Thanks. And the options are definitely a good idea. I used your suggested parameters.

“2-level” well… the logic is already done. And it isn’t just 2-level. It will go indefinitely. The folder structure will not be a bottle-neck.

For most users they’ll likely never branch out of the 1st level of folders.

Regarding file sorting and 0001, why even the need to have them sorted?

The filenames are pretty long, which is helpful to keep them unique in a single folder. But at 2000 files per directory the filenames can likely be shortened and thereby reduce the database size. We would want to try and keep the filenames long enough to not have collisions since we might want to reorganize the files in a future process. Though perhaps the filenames could actually grow in length as the number of files increase since I already have the total file count handy in the process. Something to think about further.

Not a special reason, it could be handy when accessing the remote files using a file browser instead of the Duplicati software. For example, if you want to download the files to/from local storage for migration to another backend, of for disaster recovery tasks.
Apart from that, it just gives a cleaner look.

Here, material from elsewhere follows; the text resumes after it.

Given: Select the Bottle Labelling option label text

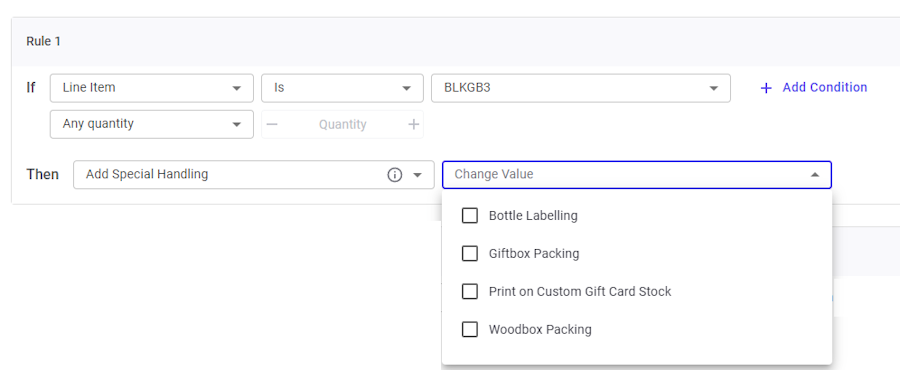Looking at the screenshot, I should click(x=533, y=216).
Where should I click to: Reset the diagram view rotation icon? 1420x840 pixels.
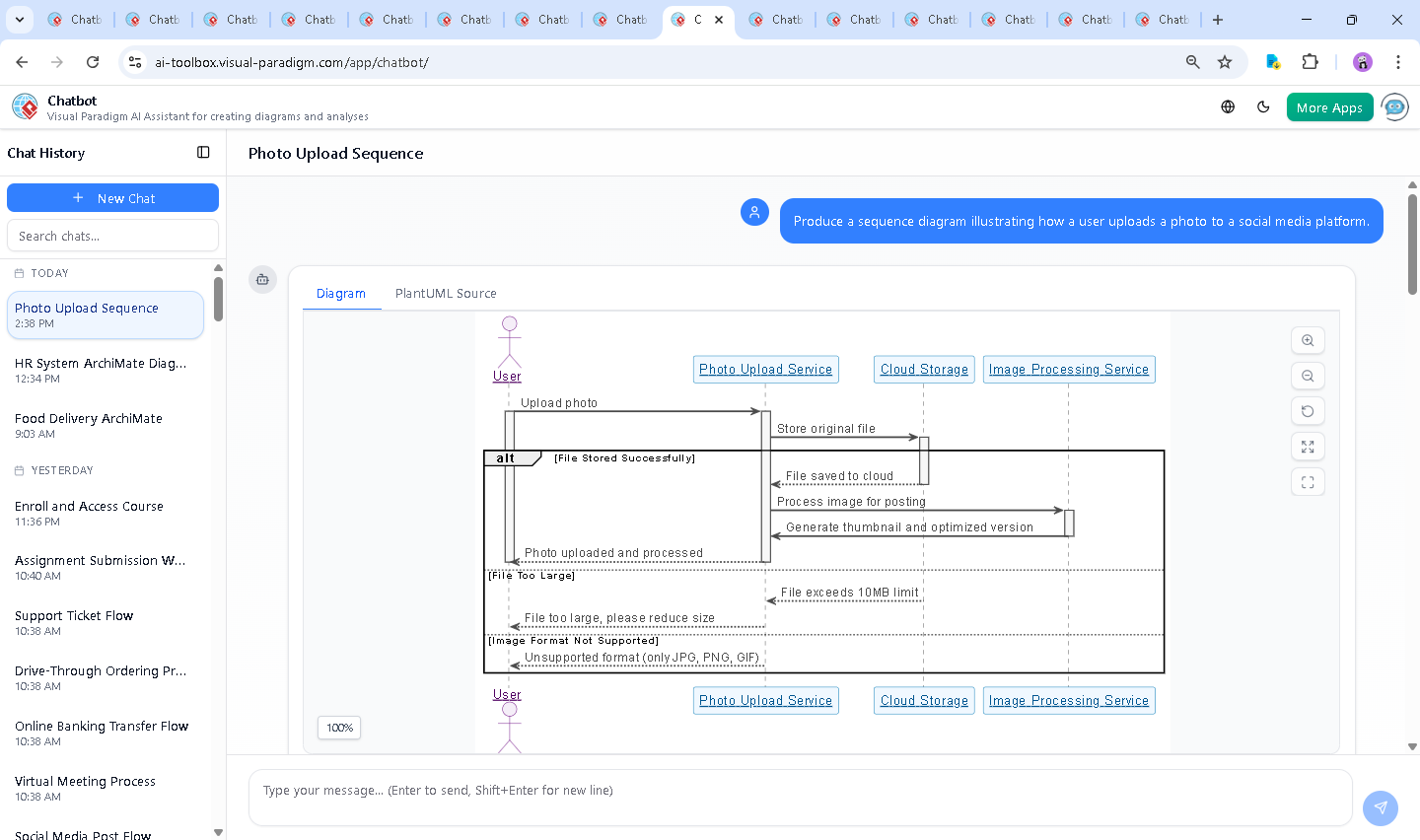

The filenames contain 32 random characters, because it’s a standard GUID.
But all characters (except the 13th) are random, so the filenames could be truncated to save some space in the local DB. I don’t have a clue how how much the db size would decrease because of shoreter filenames.

Agreed.

So when a backup runs, it is not creating these files in an incredibly excessive speed. It isn’t a bottle-neck. So I think we can shorten the name, run a check of the database for a name collision, and just use shorter names. Thoughts?

Either way… it isn’t really a pressing issue… but a nice-to-have.

PR#3873 has been added as a work-in-progress as backends get modified for subfolder support.

Nice work… Look forward to checking it out!